Chapters 32,33&34: In these chapters, Augustine summarizes both the literal meaning of Genesis 1 and his allegorical interpretation of it. There’s not much new to say, as this is just summary, but I didn’t want you to think I was skipping anything. Moving on!
Chapters 35&36: Augustine concludes this book and the Confessions as a whole, appropriately, with rest. He prays for “the peace that is repose, the peace of the Sabbath, and the peace that knows no evening.” Of course, this is a reference to the seventh day of creation: “And on the seventh day God finished his work that he had done, and he rested on the seventh day from all his work that he had done. So God blessed the seventh day and made it holy, because on it God rested from all his work that he had done in creation” (Gen. 2:2-3). I love the image of the Sabbath rest of God as eternal. “But the seventh day has no evening and sinks toward no sunset, for you sanctified it that it might abide forever.” The book has come full circle. Just as our hearts are unquiet until they rest in God, so Augustine reminds us that God’s Sabbath rest is eternal life. As the author of Hebrews puts it (in the verses following the epigraph for today): “Whoever has entered God’s rest has also rested from his works as God did from his. Let us therefore strive to enter that rest, so that no one may fall by the same sort of disobedience” (4:10-11). We enter the rest of God through obedience to Him, through a life united to God in the Holy Spirit.

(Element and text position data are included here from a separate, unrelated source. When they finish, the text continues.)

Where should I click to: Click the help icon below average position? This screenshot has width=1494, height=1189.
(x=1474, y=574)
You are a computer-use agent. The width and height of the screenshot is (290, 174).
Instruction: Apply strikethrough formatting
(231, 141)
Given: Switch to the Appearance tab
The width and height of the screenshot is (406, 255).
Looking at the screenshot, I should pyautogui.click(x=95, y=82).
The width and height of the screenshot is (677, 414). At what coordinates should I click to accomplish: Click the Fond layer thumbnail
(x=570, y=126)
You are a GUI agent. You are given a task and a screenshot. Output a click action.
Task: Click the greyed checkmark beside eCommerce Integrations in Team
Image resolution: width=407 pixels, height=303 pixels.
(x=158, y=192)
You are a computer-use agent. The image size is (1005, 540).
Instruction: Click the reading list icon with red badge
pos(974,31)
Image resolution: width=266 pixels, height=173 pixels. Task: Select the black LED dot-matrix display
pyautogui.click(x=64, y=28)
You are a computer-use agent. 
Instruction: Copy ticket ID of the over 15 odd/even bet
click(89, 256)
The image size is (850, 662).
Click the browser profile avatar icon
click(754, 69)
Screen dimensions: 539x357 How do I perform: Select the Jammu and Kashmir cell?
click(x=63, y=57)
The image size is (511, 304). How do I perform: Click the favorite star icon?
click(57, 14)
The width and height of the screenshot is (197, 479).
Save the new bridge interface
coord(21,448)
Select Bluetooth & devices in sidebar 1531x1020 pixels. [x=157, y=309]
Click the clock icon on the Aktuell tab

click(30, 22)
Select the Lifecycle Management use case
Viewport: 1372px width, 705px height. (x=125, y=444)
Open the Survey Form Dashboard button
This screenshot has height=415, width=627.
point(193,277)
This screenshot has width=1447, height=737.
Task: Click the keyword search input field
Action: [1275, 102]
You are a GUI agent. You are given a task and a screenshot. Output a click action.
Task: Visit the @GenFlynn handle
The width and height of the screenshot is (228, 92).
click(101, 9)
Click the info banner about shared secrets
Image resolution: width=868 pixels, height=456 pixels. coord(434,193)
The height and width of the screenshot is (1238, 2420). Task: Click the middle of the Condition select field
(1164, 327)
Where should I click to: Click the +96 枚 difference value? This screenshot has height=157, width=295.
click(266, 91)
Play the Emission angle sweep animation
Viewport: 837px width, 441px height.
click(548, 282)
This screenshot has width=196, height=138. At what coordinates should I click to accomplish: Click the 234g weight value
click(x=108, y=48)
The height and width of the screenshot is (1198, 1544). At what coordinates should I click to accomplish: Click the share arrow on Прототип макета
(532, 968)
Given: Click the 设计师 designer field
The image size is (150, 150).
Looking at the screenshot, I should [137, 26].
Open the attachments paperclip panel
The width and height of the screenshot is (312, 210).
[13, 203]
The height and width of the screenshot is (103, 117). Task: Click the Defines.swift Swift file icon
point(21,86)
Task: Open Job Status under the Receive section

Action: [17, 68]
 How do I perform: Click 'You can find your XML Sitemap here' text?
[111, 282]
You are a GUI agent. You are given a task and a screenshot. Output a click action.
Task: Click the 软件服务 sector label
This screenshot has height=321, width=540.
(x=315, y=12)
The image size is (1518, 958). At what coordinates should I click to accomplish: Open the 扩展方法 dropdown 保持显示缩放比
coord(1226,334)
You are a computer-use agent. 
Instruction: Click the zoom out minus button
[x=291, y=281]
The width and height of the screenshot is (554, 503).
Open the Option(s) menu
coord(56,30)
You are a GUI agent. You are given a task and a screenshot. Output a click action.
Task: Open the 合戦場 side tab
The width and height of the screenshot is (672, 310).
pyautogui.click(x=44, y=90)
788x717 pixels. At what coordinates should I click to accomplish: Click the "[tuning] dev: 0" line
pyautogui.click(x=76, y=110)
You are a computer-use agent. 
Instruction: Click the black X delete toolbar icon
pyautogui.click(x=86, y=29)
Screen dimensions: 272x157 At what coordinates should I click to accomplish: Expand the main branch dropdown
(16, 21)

Chapters 37&38: Of course, we still have work to do and God is still working in His world. “But you yourself, Lord, are ever working, ever resting.” Paradoxically, we rest in God even as we continue to work and strive in this fallen world. God exists beyond all that, in eternal rest, yet He has come to dwell with us in time through Jesus Christ and in each believer by the Holy Spirit. Thus, he is ever working and ever resting. So must we be until we achieve that final rest promised to all who put their hope in Him.
In the end, we see all created things because God made them, but for God it is the reverse: “they exist because you see them”. Everything that is exists because God sees it and wills it to continue being. Read Psalm 104 for a beautiful picture of God’s all-encompassing providence over creation and His care for everything from the starry host to wild donkeys. All of these things are good, and we are good, at least as much as we share in the gift of God. But even that goodness is transient, for “the world is passing away along with its desires” (1 John 2:17). Whatever rest we have on this side of the grave is temporary and partial. “But you, the supreme Good, need no other good and are eternally at rest, because you yourself are your rest.” God is already at rest. No matter what happens in this crazy, temporal world, God is not perturbed. If we abide in Him, we too can share in His rest. So Augustine ends the book by reminding us to ask, seek, and knock (Matt. 7:7-8). For God has promised to open the door to all who seek Him. May we, like Augustine, seek God with all that we have and are, and, in doing so, enter the rest of God.
Quote for meditation: “Your creation sings praise to you so that we may love you, and we love you so that praise may be offered to you by your creation.”